PROBLEM TO SOLVE
What the task needs is the data below, written out verbatim.

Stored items
Segment Open
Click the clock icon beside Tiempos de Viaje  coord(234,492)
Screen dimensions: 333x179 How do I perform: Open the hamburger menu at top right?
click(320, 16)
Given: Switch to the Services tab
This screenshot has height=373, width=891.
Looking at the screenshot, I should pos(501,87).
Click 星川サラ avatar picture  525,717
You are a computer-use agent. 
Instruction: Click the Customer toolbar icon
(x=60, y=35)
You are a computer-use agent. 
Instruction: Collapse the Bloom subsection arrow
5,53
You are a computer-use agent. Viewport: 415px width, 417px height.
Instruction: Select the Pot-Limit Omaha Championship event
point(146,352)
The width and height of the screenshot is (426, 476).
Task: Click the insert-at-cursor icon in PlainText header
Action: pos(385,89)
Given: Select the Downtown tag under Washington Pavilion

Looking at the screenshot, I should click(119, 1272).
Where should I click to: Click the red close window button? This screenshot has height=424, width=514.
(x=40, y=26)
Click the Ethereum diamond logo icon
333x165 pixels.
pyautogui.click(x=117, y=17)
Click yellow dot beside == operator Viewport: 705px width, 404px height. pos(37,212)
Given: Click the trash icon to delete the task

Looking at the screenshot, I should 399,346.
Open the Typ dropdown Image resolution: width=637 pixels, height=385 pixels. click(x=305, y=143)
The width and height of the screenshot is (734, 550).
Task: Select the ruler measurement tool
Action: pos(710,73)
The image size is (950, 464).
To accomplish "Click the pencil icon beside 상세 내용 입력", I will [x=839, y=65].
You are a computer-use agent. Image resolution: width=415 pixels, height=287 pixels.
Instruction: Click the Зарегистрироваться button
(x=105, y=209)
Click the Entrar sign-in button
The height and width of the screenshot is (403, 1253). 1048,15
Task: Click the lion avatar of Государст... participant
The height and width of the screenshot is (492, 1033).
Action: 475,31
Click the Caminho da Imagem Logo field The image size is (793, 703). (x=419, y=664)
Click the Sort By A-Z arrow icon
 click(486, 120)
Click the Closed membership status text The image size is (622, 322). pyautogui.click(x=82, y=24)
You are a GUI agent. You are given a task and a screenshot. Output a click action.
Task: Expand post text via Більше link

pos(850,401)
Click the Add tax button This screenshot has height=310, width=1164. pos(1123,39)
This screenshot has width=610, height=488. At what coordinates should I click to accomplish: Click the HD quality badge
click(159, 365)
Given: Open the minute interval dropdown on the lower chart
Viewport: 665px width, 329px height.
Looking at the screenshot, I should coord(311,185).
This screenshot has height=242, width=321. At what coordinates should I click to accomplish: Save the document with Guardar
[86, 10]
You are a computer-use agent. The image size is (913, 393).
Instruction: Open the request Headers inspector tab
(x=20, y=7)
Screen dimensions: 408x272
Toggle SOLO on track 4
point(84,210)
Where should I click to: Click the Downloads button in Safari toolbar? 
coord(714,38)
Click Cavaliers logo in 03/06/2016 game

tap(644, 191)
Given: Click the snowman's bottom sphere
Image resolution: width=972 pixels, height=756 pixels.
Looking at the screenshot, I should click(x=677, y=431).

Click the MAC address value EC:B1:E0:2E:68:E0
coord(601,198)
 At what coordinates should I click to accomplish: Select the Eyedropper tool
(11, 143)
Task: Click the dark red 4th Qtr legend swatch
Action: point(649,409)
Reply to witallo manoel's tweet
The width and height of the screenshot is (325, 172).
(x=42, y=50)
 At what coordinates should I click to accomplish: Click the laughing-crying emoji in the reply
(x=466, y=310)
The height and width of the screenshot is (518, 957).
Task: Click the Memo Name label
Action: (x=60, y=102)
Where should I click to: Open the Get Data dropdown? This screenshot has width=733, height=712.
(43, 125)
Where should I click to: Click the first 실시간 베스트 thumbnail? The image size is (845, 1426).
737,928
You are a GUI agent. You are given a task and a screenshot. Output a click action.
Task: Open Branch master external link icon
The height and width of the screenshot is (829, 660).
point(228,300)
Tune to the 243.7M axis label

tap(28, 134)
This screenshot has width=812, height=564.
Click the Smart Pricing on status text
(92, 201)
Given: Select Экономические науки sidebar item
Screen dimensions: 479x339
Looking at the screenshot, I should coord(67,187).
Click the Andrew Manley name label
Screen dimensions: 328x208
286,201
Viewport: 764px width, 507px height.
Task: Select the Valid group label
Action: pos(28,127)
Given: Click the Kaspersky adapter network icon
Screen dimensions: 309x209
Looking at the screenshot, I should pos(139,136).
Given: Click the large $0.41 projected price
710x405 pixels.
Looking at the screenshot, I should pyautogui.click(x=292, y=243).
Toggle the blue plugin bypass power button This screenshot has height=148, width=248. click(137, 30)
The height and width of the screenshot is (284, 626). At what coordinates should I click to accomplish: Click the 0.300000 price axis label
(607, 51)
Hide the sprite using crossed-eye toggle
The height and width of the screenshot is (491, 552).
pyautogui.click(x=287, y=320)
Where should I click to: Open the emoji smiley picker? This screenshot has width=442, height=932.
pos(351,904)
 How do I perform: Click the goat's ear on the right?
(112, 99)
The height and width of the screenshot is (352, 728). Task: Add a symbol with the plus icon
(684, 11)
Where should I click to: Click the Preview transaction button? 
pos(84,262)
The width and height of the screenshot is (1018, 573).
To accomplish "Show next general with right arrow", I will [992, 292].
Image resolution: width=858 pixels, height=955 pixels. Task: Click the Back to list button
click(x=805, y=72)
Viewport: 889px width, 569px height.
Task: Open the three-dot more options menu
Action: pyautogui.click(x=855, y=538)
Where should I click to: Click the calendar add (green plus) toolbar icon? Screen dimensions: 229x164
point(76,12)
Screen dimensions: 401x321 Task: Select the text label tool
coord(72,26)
Segment Closed
ANSWER TO THIS PROBLEM
Click the clock icon beside Tiempos de Viaje  coord(234,492)
Screen dimensions: 333x179 How do I perform: Open the hamburger menu at top right?
click(320, 16)
Given: Switch to the Services tab
This screenshot has height=373, width=891.
Looking at the screenshot, I should pos(501,87).
Click 星川サラ avatar picture  525,717
You are a computer-use agent. 
Instruction: Click the Customer toolbar icon
(x=60, y=35)
You are a computer-use agent. 
Instruction: Collapse the Bloom subsection arrow
5,53
You are a computer-use agent. Viewport: 415px width, 417px height.
Instruction: Select the Pot-Limit Omaha Championship event
point(146,352)
The width and height of the screenshot is (426, 476).
Task: Click the insert-at-cursor icon in PlainText header
Action: pos(385,89)
Given: Select the Downtown tag under Washington Pavilion

Looking at the screenshot, I should click(119, 1272).
Where should I click to: Click the red close window button? This screenshot has height=424, width=514.
(x=40, y=26)
Click the Ethereum diamond logo icon
333x165 pixels.
pyautogui.click(x=117, y=17)
Click yellow dot beside == operator Viewport: 705px width, 404px height. pos(37,212)
Given: Click the trash icon to delete the task

Looking at the screenshot, I should 399,346.
Open the Typ dropdown Image resolution: width=637 pixels, height=385 pixels. click(x=305, y=143)
The width and height of the screenshot is (734, 550).
Task: Select the ruler measurement tool
Action: pos(710,73)
The image size is (950, 464).
To accomplish "Click the pencil icon beside 상세 내용 입력", I will [x=839, y=65].
You are a computer-use agent. Image resolution: width=415 pixels, height=287 pixels.
Instruction: Click the Зарегистрироваться button
(x=105, y=209)
Click the Entrar sign-in button
The height and width of the screenshot is (403, 1253). 1048,15
Task: Click the lion avatar of Государст... participant
The height and width of the screenshot is (492, 1033).
Action: 475,31
Click the Caminho da Imagem Logo field The image size is (793, 703). (x=419, y=664)
Click the Sort By A-Z arrow icon
 click(486, 120)
Click the Closed membership status text The image size is (622, 322). pyautogui.click(x=82, y=24)
You are a GUI agent. You are given a task and a screenshot. Output a click action.
Task: Expand post text via Більше link

pos(850,401)
Click the Add tax button This screenshot has height=310, width=1164. pos(1123,39)
This screenshot has width=610, height=488. At what coordinates should I click to accomplish: Click the HD quality badge
click(159, 365)
Given: Open the minute interval dropdown on the lower chart
Viewport: 665px width, 329px height.
Looking at the screenshot, I should coord(311,185).
This screenshot has height=242, width=321. At what coordinates should I click to accomplish: Save the document with Guardar
[86, 10]
You are a computer-use agent. The image size is (913, 393).
Instruction: Open the request Headers inspector tab
(x=20, y=7)
Screen dimensions: 408x272
Toggle SOLO on track 4
point(84,210)
Where should I click to: Click the Downloads button in Safari toolbar? 
coord(714,38)
Click Cavaliers logo in 03/06/2016 game

tap(644, 191)
Given: Click the snowman's bottom sphere
Image resolution: width=972 pixels, height=756 pixels.
Looking at the screenshot, I should click(x=677, y=431).

Click the MAC address value EC:B1:E0:2E:68:E0
coord(601,198)
 At what coordinates should I click to accomplish: Select the Eyedropper tool
(11, 143)
Task: Click the dark red 4th Qtr legend swatch
Action: point(649,409)
Reply to witallo manoel's tweet
The width and height of the screenshot is (325, 172).
(x=42, y=50)
 At what coordinates should I click to accomplish: Click the laughing-crying emoji in the reply
(x=466, y=310)
The height and width of the screenshot is (518, 957).
Task: Click the Memo Name label
Action: (x=60, y=102)
Where should I click to: Open the Get Data dropdown? This screenshot has width=733, height=712.
(43, 125)
Where should I click to: Click the first 실시간 베스트 thumbnail? The image size is (845, 1426).
737,928
You are a GUI agent. You are given a task and a screenshot. Output a click action.
Task: Open Branch master external link icon
The height and width of the screenshot is (829, 660).
point(228,300)
Tune to the 243.7M axis label

tap(28, 134)
This screenshot has width=812, height=564.
Click the Smart Pricing on status text
(92, 201)
Given: Select Экономические науки sidebar item
Screen dimensions: 479x339
Looking at the screenshot, I should coord(67,187).
Click the Andrew Manley name label
Screen dimensions: 328x208
286,201
Viewport: 764px width, 507px height.
Task: Select the Valid group label
Action: pos(28,127)
Given: Click the Kaspersky adapter network icon
Screen dimensions: 309x209
Looking at the screenshot, I should pos(139,136).
Given: Click the large $0.41 projected price
710x405 pixels.
Looking at the screenshot, I should pyautogui.click(x=292, y=243).
Toggle the blue plugin bypass power button This screenshot has height=148, width=248. click(137, 30)
The height and width of the screenshot is (284, 626). At what coordinates should I click to accomplish: Click the 0.300000 price axis label
(607, 51)
Hide the sprite using crossed-eye toggle
The height and width of the screenshot is (491, 552).
pyautogui.click(x=287, y=320)
Where should I click to: Open the emoji smiley picker? This screenshot has width=442, height=932.
pos(351,904)
 How do I perform: Click the goat's ear on the right?
(112, 99)
The height and width of the screenshot is (352, 728). Task: Add a symbol with the plus icon
(684, 11)
Where should I click to: Click the Preview transaction button? 
pos(84,262)
The width and height of the screenshot is (1018, 573).
To accomplish "Show next general with right arrow", I will [992, 292].
Image resolution: width=858 pixels, height=955 pixels. Task: Click the Back to list button
click(x=805, y=72)
Viewport: 889px width, 569px height.
Task: Open the three-dot more options menu
Action: pyautogui.click(x=855, y=538)
Where should I click to: Click the calendar add (green plus) toolbar icon? Screen dimensions: 229x164
point(76,12)
Screen dimensions: 401x321 Task: Select the text label tool
coord(72,26)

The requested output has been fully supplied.